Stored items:
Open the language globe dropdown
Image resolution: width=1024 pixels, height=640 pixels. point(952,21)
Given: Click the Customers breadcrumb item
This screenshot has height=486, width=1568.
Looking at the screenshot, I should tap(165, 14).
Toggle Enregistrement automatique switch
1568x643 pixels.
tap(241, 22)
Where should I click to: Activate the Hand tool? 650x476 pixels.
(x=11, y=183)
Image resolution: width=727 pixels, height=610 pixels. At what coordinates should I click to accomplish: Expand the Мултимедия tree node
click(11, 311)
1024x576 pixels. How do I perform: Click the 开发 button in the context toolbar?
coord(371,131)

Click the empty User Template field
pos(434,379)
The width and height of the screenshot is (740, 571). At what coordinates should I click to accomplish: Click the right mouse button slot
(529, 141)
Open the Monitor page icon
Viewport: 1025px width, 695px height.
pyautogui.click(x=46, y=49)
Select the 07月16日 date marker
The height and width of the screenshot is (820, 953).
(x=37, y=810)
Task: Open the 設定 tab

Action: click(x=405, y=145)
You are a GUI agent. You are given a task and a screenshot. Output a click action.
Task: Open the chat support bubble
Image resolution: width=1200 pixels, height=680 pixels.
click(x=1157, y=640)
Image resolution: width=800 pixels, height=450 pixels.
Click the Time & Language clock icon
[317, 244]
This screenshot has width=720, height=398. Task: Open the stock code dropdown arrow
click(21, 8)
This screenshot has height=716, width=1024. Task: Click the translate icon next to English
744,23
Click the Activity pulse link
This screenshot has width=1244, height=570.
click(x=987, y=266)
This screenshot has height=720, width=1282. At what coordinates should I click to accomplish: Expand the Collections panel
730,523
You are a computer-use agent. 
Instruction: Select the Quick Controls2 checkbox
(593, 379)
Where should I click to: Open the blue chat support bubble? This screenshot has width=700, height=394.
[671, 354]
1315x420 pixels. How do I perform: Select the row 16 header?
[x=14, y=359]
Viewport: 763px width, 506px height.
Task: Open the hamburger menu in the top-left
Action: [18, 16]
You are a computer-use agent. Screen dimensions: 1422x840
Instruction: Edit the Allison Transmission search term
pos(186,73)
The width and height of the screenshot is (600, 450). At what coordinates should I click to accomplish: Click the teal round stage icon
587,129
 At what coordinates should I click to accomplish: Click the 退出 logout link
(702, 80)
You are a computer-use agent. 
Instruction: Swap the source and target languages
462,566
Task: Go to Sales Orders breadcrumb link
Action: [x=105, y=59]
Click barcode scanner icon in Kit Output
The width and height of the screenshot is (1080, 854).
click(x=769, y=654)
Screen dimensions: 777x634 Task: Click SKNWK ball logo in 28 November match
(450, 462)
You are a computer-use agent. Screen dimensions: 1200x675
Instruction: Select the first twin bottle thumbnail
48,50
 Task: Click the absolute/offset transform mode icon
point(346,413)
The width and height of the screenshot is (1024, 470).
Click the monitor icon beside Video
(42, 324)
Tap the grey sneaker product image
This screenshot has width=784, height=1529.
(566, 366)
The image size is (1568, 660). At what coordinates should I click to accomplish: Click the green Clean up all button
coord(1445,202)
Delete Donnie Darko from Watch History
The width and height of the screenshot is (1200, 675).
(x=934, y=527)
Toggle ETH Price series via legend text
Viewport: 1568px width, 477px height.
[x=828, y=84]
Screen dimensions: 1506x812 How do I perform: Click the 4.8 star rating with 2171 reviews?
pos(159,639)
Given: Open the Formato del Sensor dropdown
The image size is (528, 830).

## Assigned task
Look through the entries above and copy each line that has "computer" in it.

## Exercise output
You are a computer-use agent. 
You are a computer-use agent. Screen dimensions: 1422x840
You are a computer-use agent. 
You are a computer-use agent. Screen dimensions: 1200x675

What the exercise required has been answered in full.